The Tension Between Apple’s Customers and Shareholders

on May 22, 2014

Apple has been a phenomenally successful company over the past 15 years, releasing three new product lines which revolutionized the markets they entered and drove enormous growth and profits for the company. Shareholders have benefited enormously too, as revenues and share price have risen largely in tandem over that period:

Apple share price vs revenues

During the period from 2000-2012, Apple pleased two constituencies equally well: shareholders and customers. Producing compelling products pleased the customers who bought them in huge numbers and the growth those customers drove pleased shareholders too. Especially as Apple introduced the iPhone, growth exploded, profits increased even faster, and shareholders made out like bandits.

But over the last two years we’ve seen a de-coupling of the previously closely aligned interests of customers and shareholders. As Apple’s biggest product line, the iPhone, has reached maturity and high penetration among its target customer base, growth has slowed. With the groundwork laid by the iPhone, the iPad has rocketed to high penetration rates much more quickly, leading to enormous early growth and a much more rapid slowing of growth than the iPhone. As a result, overall growth in both revenues and profits at Apple has slowed, even though both revenues and operating profits remain significantly higher than those at the other three big consumer tech companies – Microsoft, Google and Amazon.

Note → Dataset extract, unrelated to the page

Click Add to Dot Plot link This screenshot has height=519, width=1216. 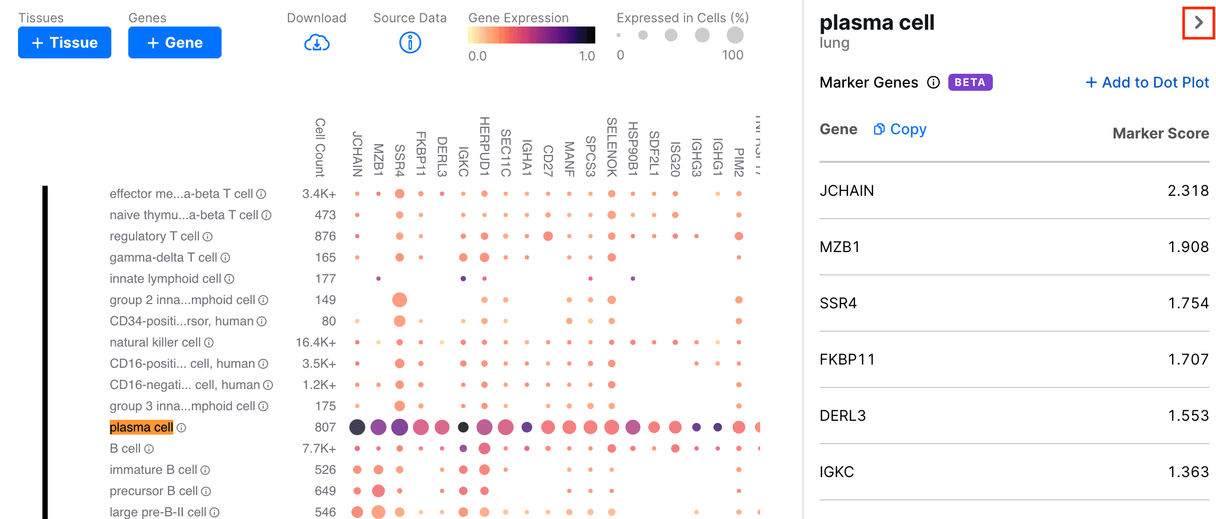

At the same time, consumers remain very happy with Apple’s products, buying tens of millions of iPhones and iPads and millions of Macs and iPods each year. Customer satisfaction and loyalty rates remain very high. Apple achieves this in part by taking its time with product development, releasing products in new categories only when they can deliver them well, and often withholding what others would consider key features until they can be delivered right or perhaps never. Consider the original iPhone. No 3G, Flash support, multitasking or copy/paste. All but Flash were eventually added, but only when Apple felt adding them didn’t require too much compromise. Of course, Flash famously never was. Or consider the iPad, the concept for which Apple developed before the iPhone but postponed until three years later because it felt the underlying technology wasn’t ready. Though observers have criticized Apple for making these moves, customers don’t seem to have minded and so investors have still been happy.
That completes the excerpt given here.